This project is basically my gateway into actually learning VHDL.
I've already succeeded in implementing a straightforward "C-to-VHDL"
translation of the algorithm, with the HW side fully implementing the
computation of a complete frame, storing it in SRAM, and then sending it
back to the main PC over the USB bus.

[![Mandelbrot in VHDL - real-time zooming video](contrib/snapshotFromVideo.jpg)](https://www.youtube.com/watch?v=yFIbjiOWYFY)

Now I need to find the time... to try to pipeline this - so I can get
one pixel output per cycle.

**UPDATE, Jan 25th, 2021**

I found the time :-)

Basically, my original code "mirrored" every line of the mandelbrot C code
by conceptually turning each line into a state of the state machine:
[stage1](https://github.com/ttsiodras/MandelbrotInVHDL/blob/f07d252dfde2952a797cf9a408ae583f1dcf005a/FPGA-VHDL/Mandelbrot.vhd#L82),
[stage2](https://github.com/ttsiodras/MandelbrotInVHDL/blob/f07d252dfde2952a797cf9a408ae583f1dcf005a/FPGA-VHDL/Mandelbrot.vhd#L93),
etc.

But what I really wanted, was to make this pipelined - i.e. to find a way
to use the power of HW to perform things **simultaneously**.
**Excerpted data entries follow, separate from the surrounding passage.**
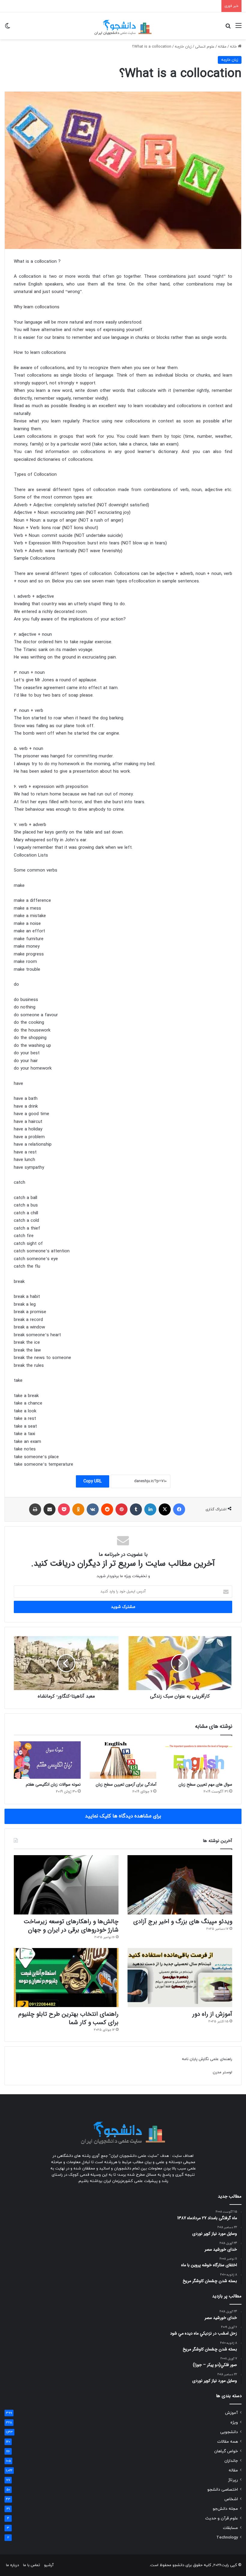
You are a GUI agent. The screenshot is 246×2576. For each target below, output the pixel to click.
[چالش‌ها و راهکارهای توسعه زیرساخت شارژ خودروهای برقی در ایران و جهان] (66, 1884)
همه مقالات (227, 2441)
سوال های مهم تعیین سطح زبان (205, 1784)
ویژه (234, 2422)
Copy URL (92, 1481)
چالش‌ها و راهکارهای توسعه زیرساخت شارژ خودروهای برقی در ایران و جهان (71, 1926)
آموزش (231, 2413)
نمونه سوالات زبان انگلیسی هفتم (53, 1784)
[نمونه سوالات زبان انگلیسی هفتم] (47, 1760)
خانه (234, 46)
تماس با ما (31, 2565)
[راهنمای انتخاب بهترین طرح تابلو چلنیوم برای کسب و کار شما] (66, 1977)
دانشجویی (229, 2432)
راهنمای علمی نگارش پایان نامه (207, 2059)
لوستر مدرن (222, 2072)
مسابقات (230, 2528)
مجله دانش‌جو (225, 2509)
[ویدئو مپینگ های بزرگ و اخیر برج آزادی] (180, 1884)
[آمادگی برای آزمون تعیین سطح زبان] (123, 1760)
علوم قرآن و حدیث (221, 2518)
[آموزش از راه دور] (180, 1977)
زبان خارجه (183, 46)
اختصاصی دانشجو (222, 2489)
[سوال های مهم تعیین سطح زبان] (198, 1760)
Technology (227, 2537)
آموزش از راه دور (212, 2014)
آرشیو (49, 2565)
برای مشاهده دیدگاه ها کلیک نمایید (123, 1816)
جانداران (231, 2461)
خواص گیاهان (226, 2451)
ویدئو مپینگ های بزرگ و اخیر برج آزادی (182, 1921)
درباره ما (12, 2565)
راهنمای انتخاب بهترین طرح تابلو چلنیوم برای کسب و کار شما (68, 2018)
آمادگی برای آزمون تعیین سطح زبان (126, 1784)
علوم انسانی (204, 46)
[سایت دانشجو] (123, 25)
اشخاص (231, 2499)
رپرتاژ (233, 2480)
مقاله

The first step towards this goal, was to write a complete simulation - using
the excellent open-source GHDL simulator. I did this inside the
[branch "GHDL simulation"](https://github.com/ttsiodras/MandelbrotInVHDL/tree/GHDL_simulation).

Running...

make simulation

...the testbench code inside `GHDL/tb/mandel_tb.vhdl` will compare 89 outputs
from the C version of the algorithm, with those from the HW version.
They will match; and in addition, it will report:

tb/mandel_tb.vhdl:216:5:@644010ns:(assertion note): Successful end of test

That is, the computation of these 89 points on the complex plane of the
Mandelbrot set, took 644.01 microseconds.

![The naive, SW-like implementation](contrib/naive.jpg "The naive, SW-like implementation")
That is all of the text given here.